When building web applications, you may need to make HTTP requests from your Python code to APIs on different domains than your own. This is known as a cross-origin request. By default, browsers block these requests for security reasons in a policy known as same-origin.
However, servers can explicitly allow cross-origin requests using CORS (Cross-Origin Resource Sharing). To take advantage of this, we need to properly configure both the client and server sides.
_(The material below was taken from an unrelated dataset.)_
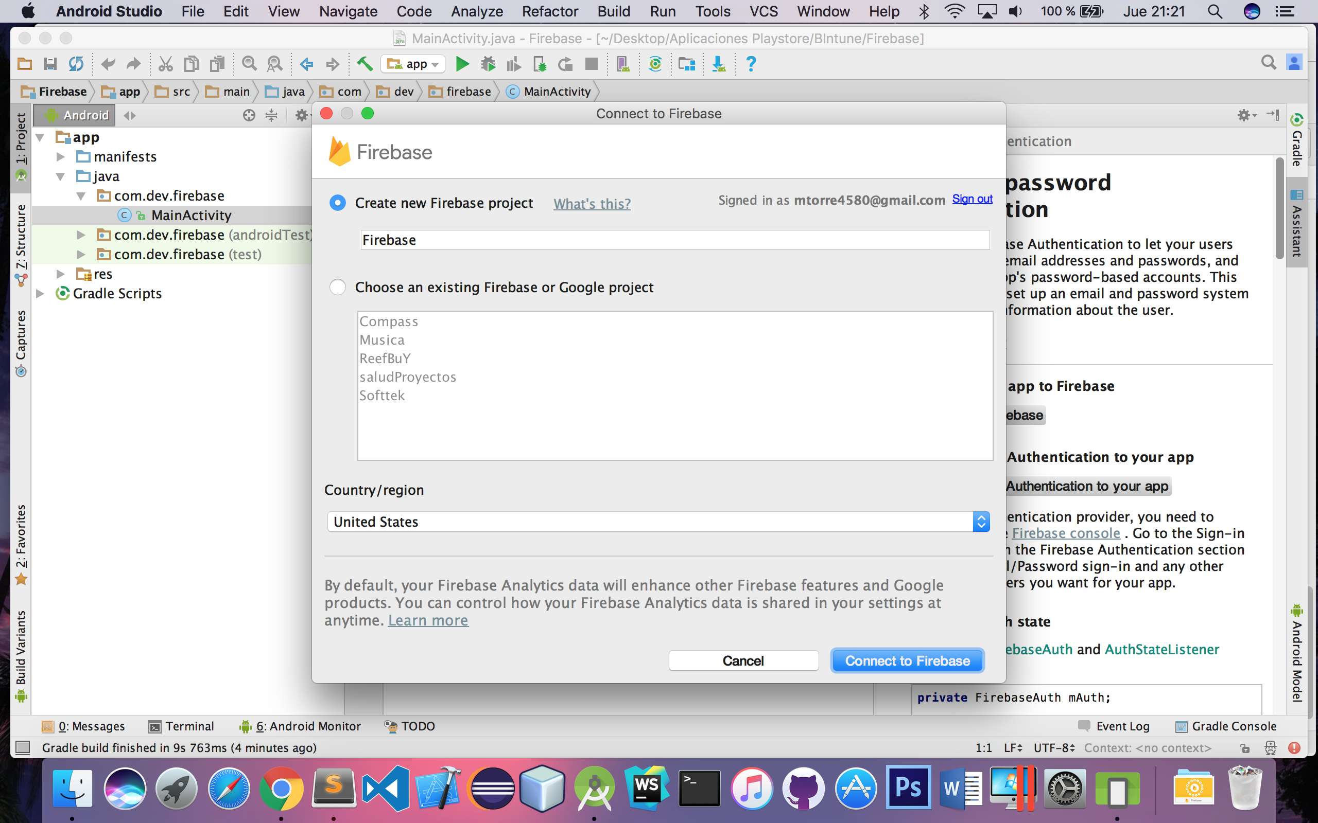Screen dimensions: 1318x823
Task: Click the Firebase project name field
Action: (674, 240)
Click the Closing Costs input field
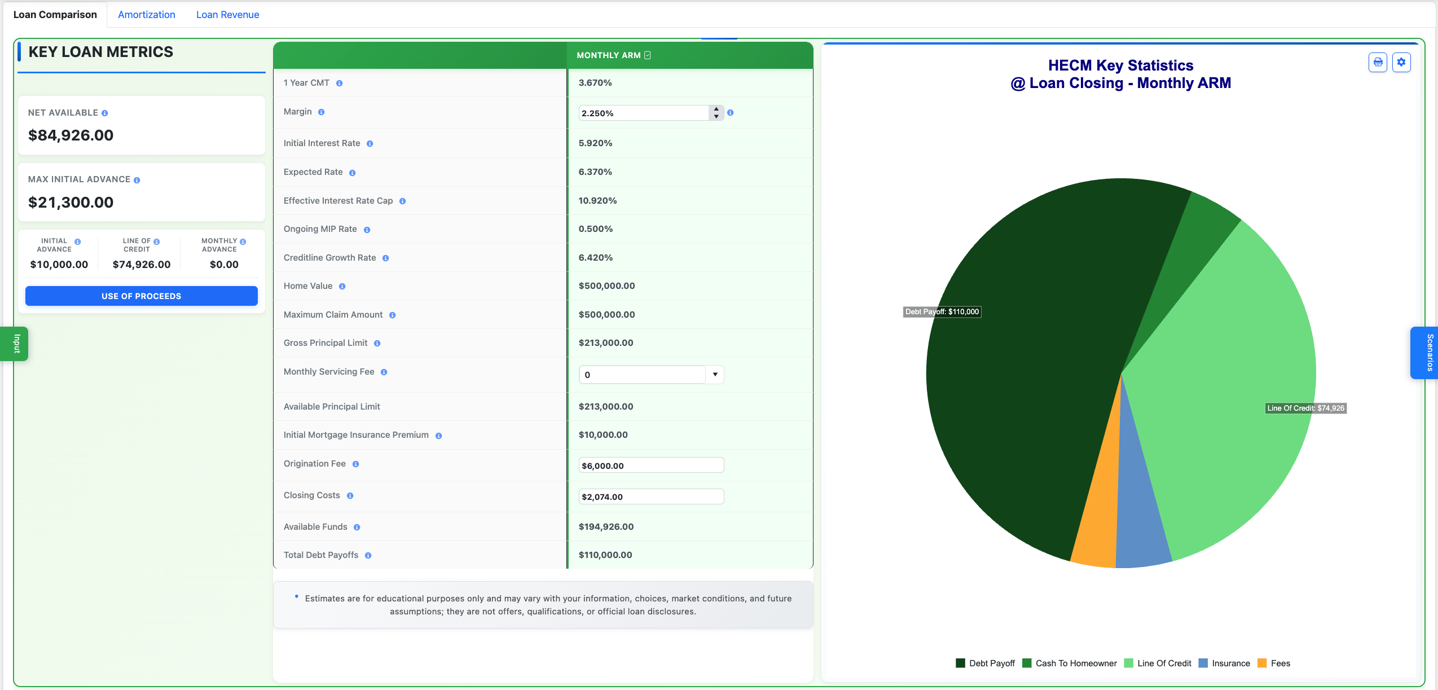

On the client-side, Python's requests module sets certain CORS headers by default, but handles validation and errors for you. So making cross-origin requests in Python code is very simple:
The key thing to understand is that strict-origin-when-cross-origin is one of the security policies that applies to CORS requests.
What does "strict-origin-when-cross-origin" mean?
This policy states that whenever a cross-origin request is made, the server must check that the Origin header exactly matches the source domain making the request according to the same-origin policy. This prevents malicious sites from spoofing requests.
So if your Python client tries to access https://api.example.com from https://www.my site.com, the Origin header would be set to https://www.my site.com. The API server checks if this matches, and decides whether to allow the CORS request.
Practical Challenges
Servers must whitelist allowed origins, rather than allowing all domains.
Session cookies may not be sent by browsers in CORS requests, requiring alternatives like JSON web tokens.
Errors may not be readable by the client if server doesn't send CORS headers.
To handle the nuances of CORS in production systems, it's best to use a dedicated Python package like flask-cors. But understanding the core mechanisms helps debug issues when they do arise!